***** EXCERPTED DATA
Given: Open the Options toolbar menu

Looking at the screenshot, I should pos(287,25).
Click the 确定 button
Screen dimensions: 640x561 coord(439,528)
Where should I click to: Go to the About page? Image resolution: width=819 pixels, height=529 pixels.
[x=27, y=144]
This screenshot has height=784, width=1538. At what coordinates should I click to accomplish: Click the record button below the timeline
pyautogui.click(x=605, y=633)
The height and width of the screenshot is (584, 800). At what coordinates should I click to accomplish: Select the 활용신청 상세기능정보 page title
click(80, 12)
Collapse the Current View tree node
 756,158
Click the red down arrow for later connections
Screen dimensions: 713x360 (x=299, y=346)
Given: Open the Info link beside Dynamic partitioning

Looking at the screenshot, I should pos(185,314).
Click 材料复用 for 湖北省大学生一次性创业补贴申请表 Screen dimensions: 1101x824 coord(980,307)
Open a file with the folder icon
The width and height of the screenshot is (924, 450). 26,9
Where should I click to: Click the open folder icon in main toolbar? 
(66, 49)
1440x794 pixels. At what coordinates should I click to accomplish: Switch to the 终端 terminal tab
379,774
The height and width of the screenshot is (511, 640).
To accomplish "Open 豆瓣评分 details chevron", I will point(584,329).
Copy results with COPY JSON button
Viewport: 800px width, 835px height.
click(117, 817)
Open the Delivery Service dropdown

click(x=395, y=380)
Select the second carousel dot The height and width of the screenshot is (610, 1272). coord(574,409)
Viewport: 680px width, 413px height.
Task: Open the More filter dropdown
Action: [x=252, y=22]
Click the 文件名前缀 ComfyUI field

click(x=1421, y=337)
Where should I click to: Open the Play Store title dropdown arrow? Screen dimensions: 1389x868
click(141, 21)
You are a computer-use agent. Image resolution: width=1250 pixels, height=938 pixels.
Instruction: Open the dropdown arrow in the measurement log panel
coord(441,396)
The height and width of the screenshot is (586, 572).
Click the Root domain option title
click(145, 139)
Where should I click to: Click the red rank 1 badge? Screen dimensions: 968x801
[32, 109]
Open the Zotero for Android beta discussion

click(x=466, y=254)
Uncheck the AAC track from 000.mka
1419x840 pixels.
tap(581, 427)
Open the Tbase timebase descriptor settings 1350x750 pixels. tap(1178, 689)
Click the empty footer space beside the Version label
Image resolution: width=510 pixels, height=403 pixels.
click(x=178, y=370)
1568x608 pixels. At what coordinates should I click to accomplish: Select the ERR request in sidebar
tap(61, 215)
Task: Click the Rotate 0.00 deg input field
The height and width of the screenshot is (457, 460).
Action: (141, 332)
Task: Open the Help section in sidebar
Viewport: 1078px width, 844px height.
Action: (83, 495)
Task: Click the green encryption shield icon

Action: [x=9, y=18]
**********
### WHAT TO WORK ON
For this task, print the records again exactly as they appear.

### RESPONSE AREA
Given: Open the Options toolbar menu

Looking at the screenshot, I should pos(287,25).
Click the 确定 button
Screen dimensions: 640x561 coord(439,528)
Where should I click to: Go to the About page? Image resolution: width=819 pixels, height=529 pixels.
[x=27, y=144]
This screenshot has height=784, width=1538. At what coordinates should I click to accomplish: Click the record button below the timeline
pyautogui.click(x=605, y=633)
The height and width of the screenshot is (584, 800). At what coordinates should I click to accomplish: Select the 활용신청 상세기능정보 page title
click(80, 12)
Collapse the Current View tree node
 756,158
Click the red down arrow for later connections
Screen dimensions: 713x360 (x=299, y=346)
Given: Open the Info link beside Dynamic partitioning

Looking at the screenshot, I should pos(185,314).
Click 材料复用 for 湖北省大学生一次性创业补贴申请表 Screen dimensions: 1101x824 coord(980,307)
Open a file with the folder icon
The width and height of the screenshot is (924, 450). 26,9
Where should I click to: Click the open folder icon in main toolbar? 
(66, 49)
1440x794 pixels. At what coordinates should I click to accomplish: Switch to the 终端 terminal tab
379,774
The height and width of the screenshot is (511, 640).
To accomplish "Open 豆瓣评分 details chevron", I will point(584,329).
Copy results with COPY JSON button
Viewport: 800px width, 835px height.
click(117, 817)
Open the Delivery Service dropdown

click(x=395, y=380)
Select the second carousel dot The height and width of the screenshot is (610, 1272). coord(574,409)
Viewport: 680px width, 413px height.
Task: Open the More filter dropdown
Action: [x=252, y=22]
Click the 文件名前缀 ComfyUI field

click(x=1421, y=337)
Where should I click to: Open the Play Store title dropdown arrow? Screen dimensions: 1389x868
click(141, 21)
You are a computer-use agent. Image resolution: width=1250 pixels, height=938 pixels.
Instruction: Open the dropdown arrow in the measurement log panel
coord(441,396)
The height and width of the screenshot is (586, 572).
Click the Root domain option title
click(145, 139)
Where should I click to: Click the red rank 1 badge? Screen dimensions: 968x801
[32, 109]
Open the Zotero for Android beta discussion

click(x=466, y=254)
Uncheck the AAC track from 000.mka
1419x840 pixels.
tap(581, 427)
Open the Tbase timebase descriptor settings 1350x750 pixels. tap(1178, 689)
Click the empty footer space beside the Version label
Image resolution: width=510 pixels, height=403 pixels.
click(x=178, y=370)
1568x608 pixels. At what coordinates should I click to accomplish: Select the ERR request in sidebar
tap(61, 215)
Task: Click the Rotate 0.00 deg input field
The height and width of the screenshot is (457, 460).
Action: (141, 332)
Task: Open the Help section in sidebar
Viewport: 1078px width, 844px height.
Action: (83, 495)
Task: Click the green encryption shield icon

Action: [x=9, y=18]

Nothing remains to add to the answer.